(WRITTEN TASK)
Switch every "Screen dimensions" to "Display size" in the part of the listing that opens with the line containing "Given: Open the Gaming settings category" and runs through the end of the listing, keeping everything else the same. Write that part out again, leaving the pictures out.

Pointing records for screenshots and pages
'''

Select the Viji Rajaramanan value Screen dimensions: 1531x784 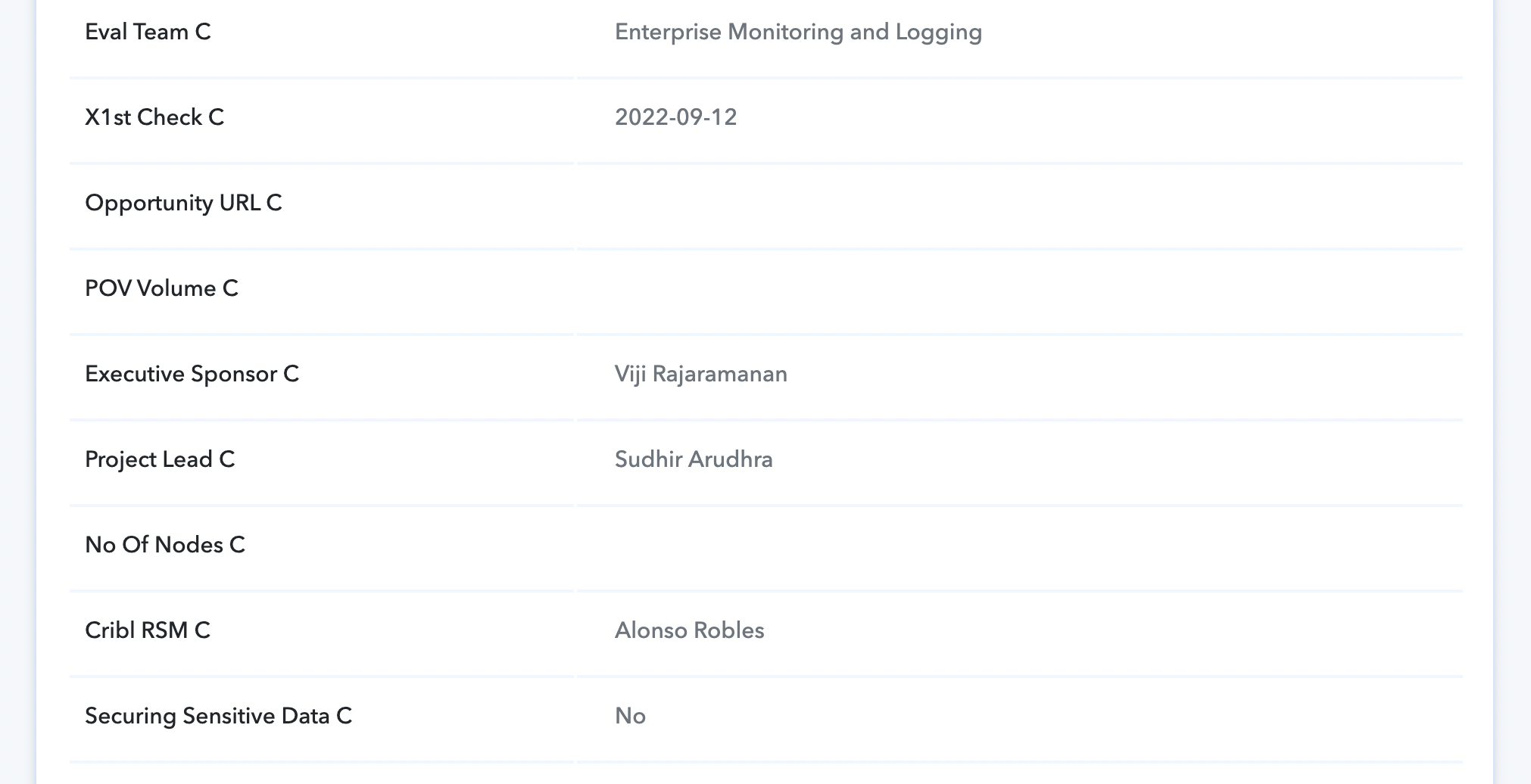coord(701,374)
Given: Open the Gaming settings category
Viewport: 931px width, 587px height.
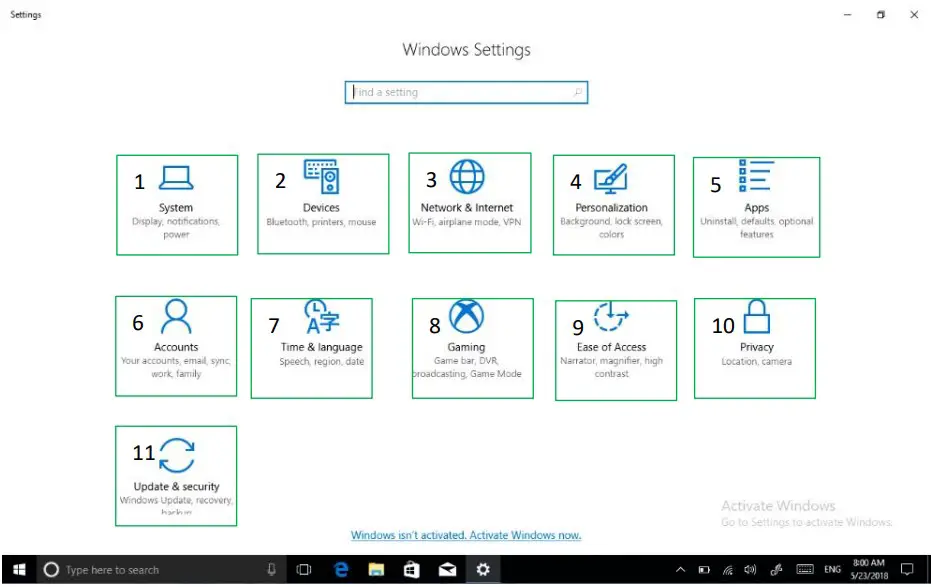Looking at the screenshot, I should (x=471, y=348).
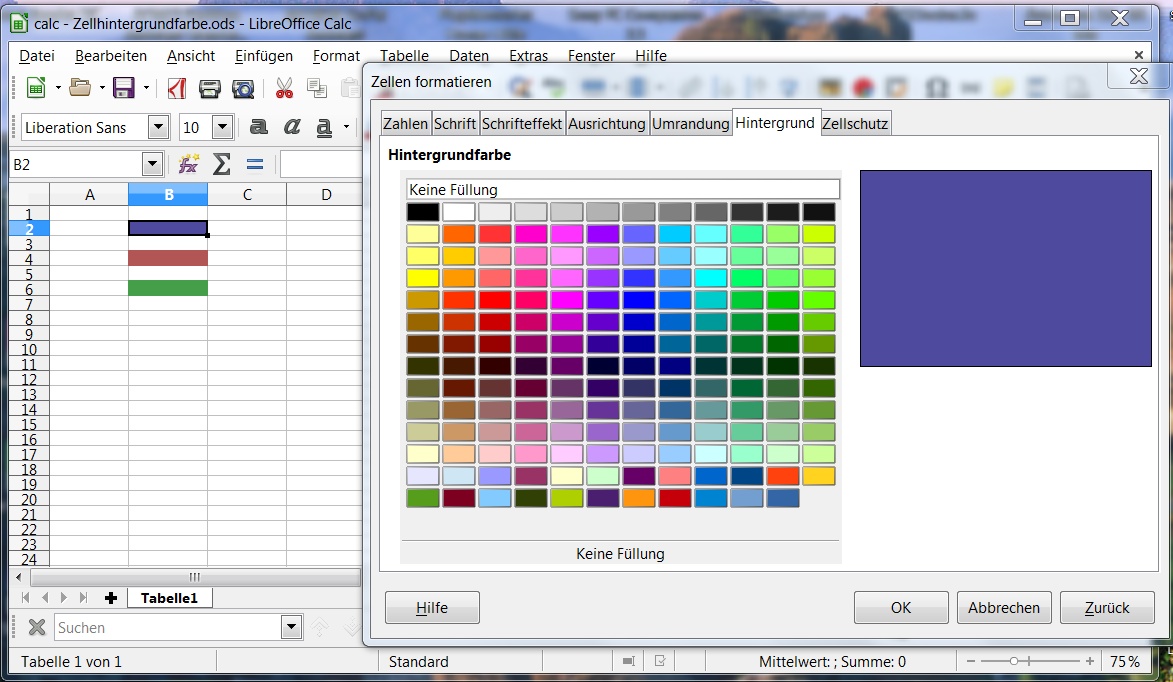Confirm formatting with OK button

click(x=899, y=607)
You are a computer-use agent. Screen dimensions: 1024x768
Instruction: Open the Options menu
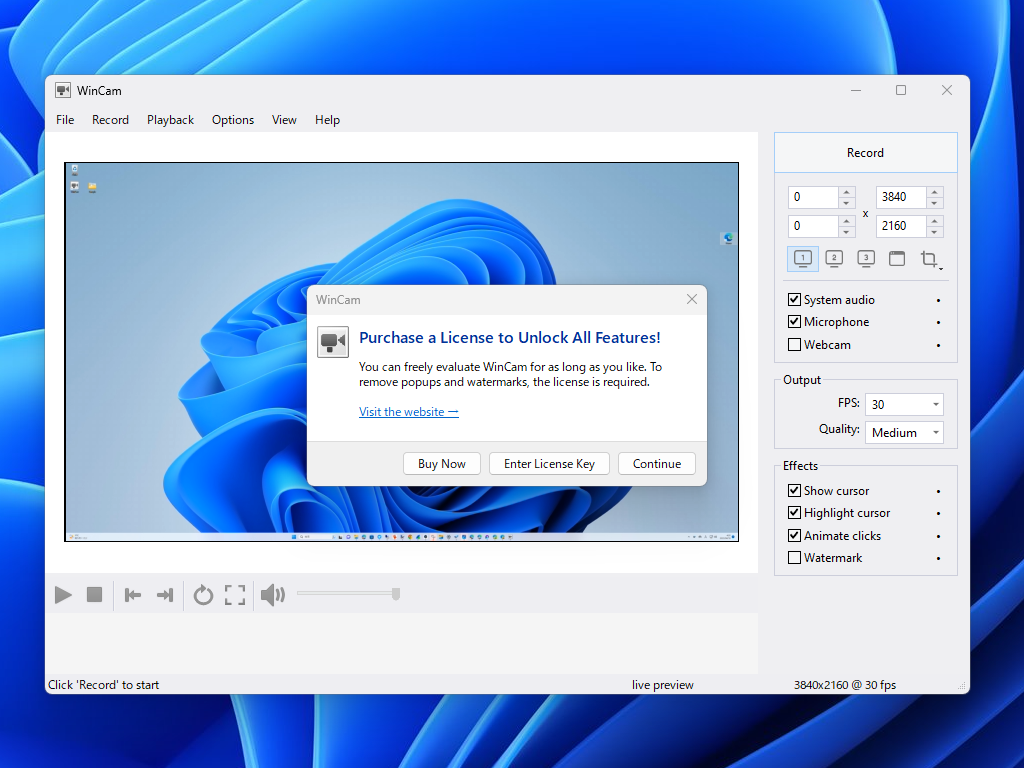pyautogui.click(x=232, y=119)
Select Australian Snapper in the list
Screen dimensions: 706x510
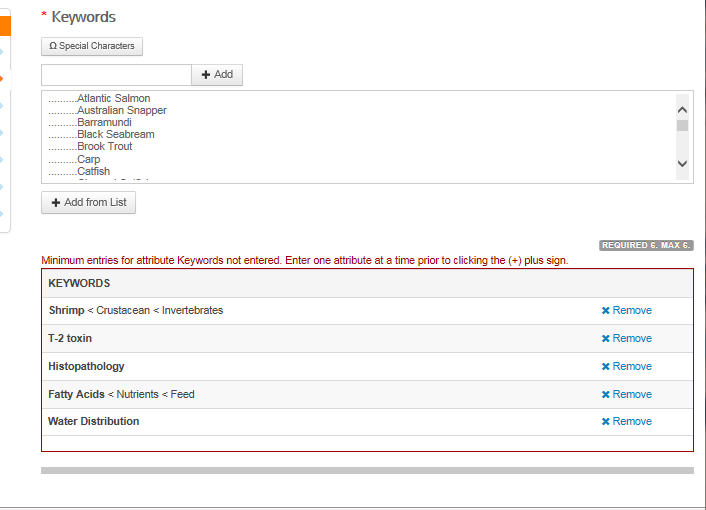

'''

(OUTPUT OF THE EXERCISE)
Given: Open the Gaming settings category
Viewport: 931px width, 587px height.
Looking at the screenshot, I should (x=471, y=348).
Confirm formatting with OK button

click(x=899, y=607)
You are a computer-use agent. Display size: 1024x768
Instruction: Open the Options menu
pyautogui.click(x=232, y=119)
Select Australian Snapper in the list
Display size: 706x510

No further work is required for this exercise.